START Records supplied

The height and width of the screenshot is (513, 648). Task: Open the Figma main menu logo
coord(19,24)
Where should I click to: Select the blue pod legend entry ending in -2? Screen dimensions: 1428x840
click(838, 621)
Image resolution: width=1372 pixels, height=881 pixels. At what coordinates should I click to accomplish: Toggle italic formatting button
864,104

END Records supplied
START Records supplied

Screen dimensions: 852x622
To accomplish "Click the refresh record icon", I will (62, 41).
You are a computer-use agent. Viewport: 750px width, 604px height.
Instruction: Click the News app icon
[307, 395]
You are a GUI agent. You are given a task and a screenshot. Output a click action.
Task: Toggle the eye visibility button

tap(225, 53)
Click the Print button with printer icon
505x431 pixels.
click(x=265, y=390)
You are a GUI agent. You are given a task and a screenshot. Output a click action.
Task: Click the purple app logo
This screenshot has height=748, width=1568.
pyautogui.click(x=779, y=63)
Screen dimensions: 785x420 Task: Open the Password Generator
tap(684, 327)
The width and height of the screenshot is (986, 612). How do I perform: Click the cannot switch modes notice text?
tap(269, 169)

END Records supplied

Directive >> Count the lines in the two blocks of entries above that contain the word "Open", and reply with the number only.

Result of this exercise >> 2